Tant d’émotions éprouvées, de secousses morales douloureusement ressenties avaient épuisé les dernières forces de résistance d’un organisme dévasté. Reprenant à nouveau sa marche envahissante, l’ataxie locomotrice qui a condamné sa victime aux ténèbres avant de l’immobiliser dans un fauteuil d’infirme, commence à présent de gagner les centres médullaires. Le paralytique voit s’alourdir encore son bagage de souffrances, il est tourmenté d’insomnies opiniâtres, dont ne parvient pas à triompher l’opium absorbé à hautes doses, d’angoisses nerveuses qui l’envahissent soudain d’un malaise indéfinissable et le rendent « quasi fou. » Avec la même force d’âme qui, depuis vingt ans, le soutient sans défaillance, le malade étudie stoïquement sur lui-même les progrès de sa déchéance graduelle, en analyse les symptômes toujours plus alarmants.

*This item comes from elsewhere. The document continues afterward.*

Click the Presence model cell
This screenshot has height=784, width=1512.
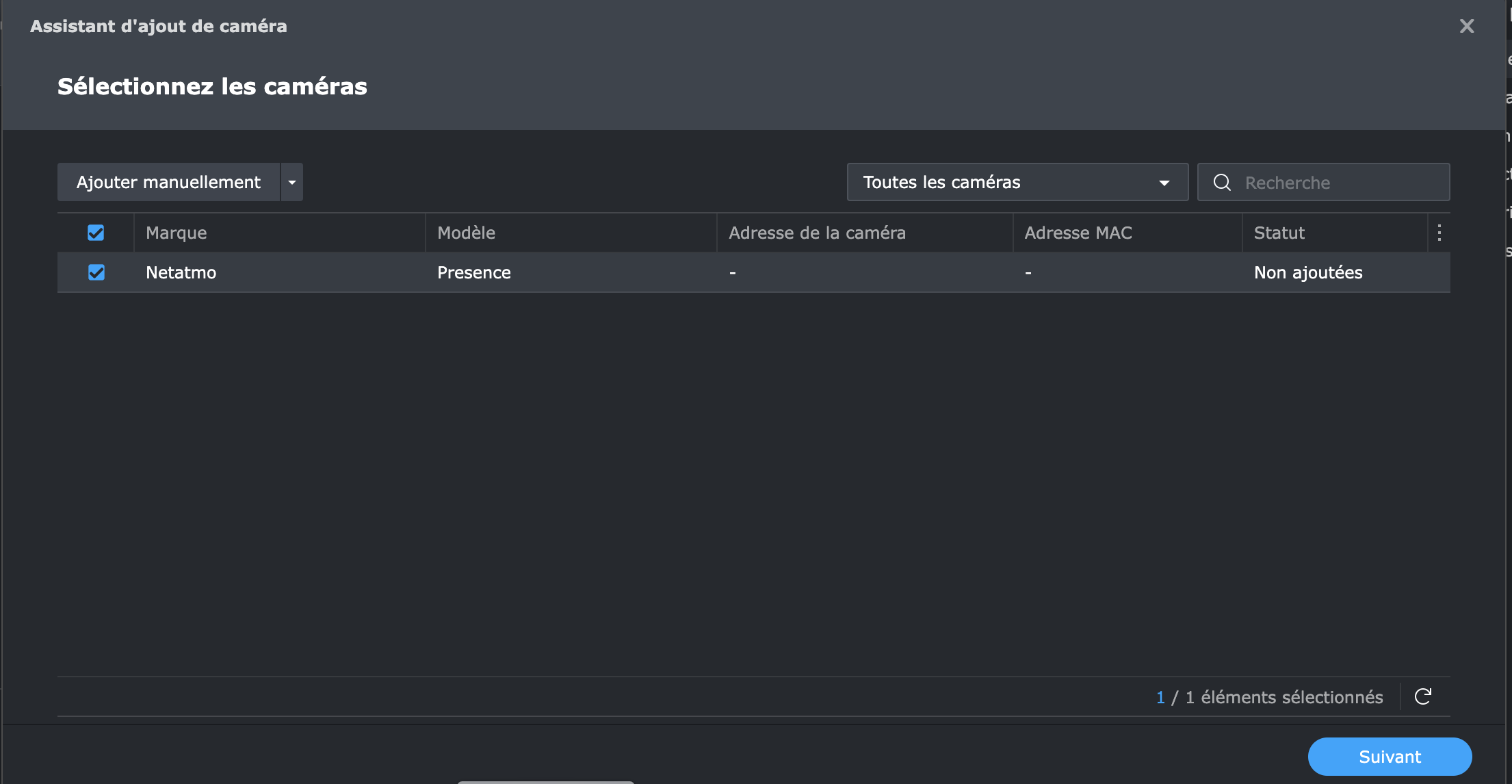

« Je voudrais vous dire que ma santé est la même qu’à votre départ ; cela est vrai pour les apparences ; je garde l’activité d’esprit et l’aptitude au travail dans la mesure d’autrefois, mais le fond, ce qui regarde ma maladie, fléchit très sensiblement depuis six mois. Les reins s’affaiblissent, la force et la station des membres diminuent, la sensibilité des mains se perd. Pour une foule d’actes que je faisais sans gêne, il faut que la main d’autrui vienne diriger, doubler ou suppléer la mienne. En un mot, c’est la reprise d’un déclin suspendu depuis des années et dont personne ne peut dire qu’il s’arrêtera. Je ne manque pas de courage, mais j’avoue que cela m’attriste parfois et que j’ai quelque peine à me procurer une dose de résignation plus grande que celle dont j’avais pris l’habitude. Dieu veuille, ma chère sœur, que votre éloignement de la France et peut-être aussi pour la France ne se prolonge pas trop longtemps et que votre retour, quand il sera possible, ne me trouve pas différent de ce que j’étais à votre départ [1] ! »

  1. Lettre à la princesse Belgiojoso, IS novembre 1849.